Personally, I find the Patch Theory options the most compelling since fundamentally patches should commute—meaning it doesn’t matter if patch α or patch β was merged first & you start to feel weird that you get merge conflicts despite the same end result in something snapshot-based. The two big contenders are Darcs, the still-maintained pioneer in the space & new(ish)comer, Pijul. Darcs has less rough edges being about as old, stable as Git but has some performance issues (where some of the old perf issues are fixed, some remain) & being Haskell, libraries get created since that community loves to code more than it likes to maintain so libraries can go out of date & package tooling still isn’t what it could be. Pijul, memes aside, is written in Rust with some more modern sensibilities & has a really cool independent identity management system (you can hide your name/email for privacy, or change it to not be deadnamed & not have to raise a merge request to rebase your new identity on all repos you’ve contributed to), but it’s pretty barebones despite being technically feature complete I believe—with rebase being missing feels like a glaring issue as the way to fix muliple patches without losing metadata isn’t fully exposed. Nest, the forge from Pijul’s creator, is pretty lackluster too IMO from featureset to self-hosting stack without any real alternative yet. It’s still a project worth watching & SSH+HTTPS work fine for hobby projects. For Darcs, Darcsden is fine but not great & showing its age, but newly started Smeederee seems to be going in a good direction, the rest of the old forges are written in like Python 2. …Which is the part where I would like to see some of that yet-another-Git-forge effort & enegery flow into these channels.

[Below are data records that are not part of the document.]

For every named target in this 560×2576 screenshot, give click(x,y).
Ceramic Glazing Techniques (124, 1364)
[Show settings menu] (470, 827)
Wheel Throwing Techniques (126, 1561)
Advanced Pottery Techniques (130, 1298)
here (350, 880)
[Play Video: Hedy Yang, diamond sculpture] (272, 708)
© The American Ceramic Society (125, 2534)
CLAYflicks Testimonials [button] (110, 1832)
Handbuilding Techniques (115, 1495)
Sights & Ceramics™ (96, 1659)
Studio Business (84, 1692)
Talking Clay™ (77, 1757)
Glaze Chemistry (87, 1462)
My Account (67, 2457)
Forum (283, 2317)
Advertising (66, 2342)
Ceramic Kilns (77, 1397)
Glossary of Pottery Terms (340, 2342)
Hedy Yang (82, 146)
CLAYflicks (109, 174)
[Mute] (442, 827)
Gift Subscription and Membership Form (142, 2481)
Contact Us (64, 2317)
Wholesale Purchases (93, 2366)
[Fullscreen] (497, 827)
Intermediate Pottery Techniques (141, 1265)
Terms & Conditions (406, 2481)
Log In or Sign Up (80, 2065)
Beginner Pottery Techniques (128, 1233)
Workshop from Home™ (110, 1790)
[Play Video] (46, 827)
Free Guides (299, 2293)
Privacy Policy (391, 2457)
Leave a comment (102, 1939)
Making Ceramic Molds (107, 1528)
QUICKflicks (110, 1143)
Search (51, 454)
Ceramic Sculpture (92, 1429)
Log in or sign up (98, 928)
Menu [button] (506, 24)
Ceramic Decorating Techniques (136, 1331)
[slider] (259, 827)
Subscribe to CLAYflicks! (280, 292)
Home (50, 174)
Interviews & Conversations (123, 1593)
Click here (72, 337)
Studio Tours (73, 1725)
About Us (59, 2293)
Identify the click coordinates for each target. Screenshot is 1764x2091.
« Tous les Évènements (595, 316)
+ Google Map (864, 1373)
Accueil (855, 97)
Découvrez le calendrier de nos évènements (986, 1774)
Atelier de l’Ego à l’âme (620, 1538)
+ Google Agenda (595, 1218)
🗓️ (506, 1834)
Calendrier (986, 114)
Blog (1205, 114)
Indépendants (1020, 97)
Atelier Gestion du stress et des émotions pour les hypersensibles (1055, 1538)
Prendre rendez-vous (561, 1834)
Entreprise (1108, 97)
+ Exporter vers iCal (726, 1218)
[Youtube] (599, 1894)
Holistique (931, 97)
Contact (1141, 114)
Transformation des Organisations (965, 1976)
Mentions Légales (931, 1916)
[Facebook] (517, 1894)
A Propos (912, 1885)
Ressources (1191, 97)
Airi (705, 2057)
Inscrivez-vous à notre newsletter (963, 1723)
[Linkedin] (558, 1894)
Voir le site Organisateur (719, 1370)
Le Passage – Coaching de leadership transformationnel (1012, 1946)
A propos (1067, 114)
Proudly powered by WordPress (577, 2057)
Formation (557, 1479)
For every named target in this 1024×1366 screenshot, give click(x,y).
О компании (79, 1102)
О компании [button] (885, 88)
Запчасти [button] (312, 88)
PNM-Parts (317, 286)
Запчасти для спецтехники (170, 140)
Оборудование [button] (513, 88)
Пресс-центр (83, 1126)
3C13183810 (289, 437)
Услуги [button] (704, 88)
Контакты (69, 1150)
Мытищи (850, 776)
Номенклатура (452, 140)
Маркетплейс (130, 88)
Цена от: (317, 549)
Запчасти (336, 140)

Fossil is interesting too for shipping the whole forge, & have heard it’s great for small teams as that is what it’s optimized for, but I haven’t used it.

[–] [email protected] 3 points 5 months ago (1 children)

Pijul is a very exciting project. I’ve wanted to try it for months buy haven’t found the time.

[–] [email protected] 1 points 5 months ago* (last edited 5 months ago)

Not to say don’t (do try it), but Darcs might be better if you just want to understand some of the fundamentals since it’s more mature. A small project will not perceive any performance difference. If you use Git’s CLI heavily, Pijul’s CLI will seem barren in comparison & tooling even like vim-signify doesn’t have support. Pijul’s diff isn’t GNU diff compatible so that tooling won’t help either.

If you grasp Darcs, moving to Pijul is pretty simple since they are based on the same theory—you just might need to be invested enough to start building your own tooling which is more of a time commitment. Pijul is meant to be scripted which is partly why it’s barren—so for a trivial expample I created a small shell script pijul-amend which wraps pijul record --amend which is picked up as pijul amend mimicking darcs amend. Maintenance is easier when a project supports only the minimum set of commands, but you’ll be building your own ergonomics (no rebase, no send-mail, etc.). Maybe in the future when there is a bigger contrib space to fill in the gaps, it won’t be such an investment to just to test out.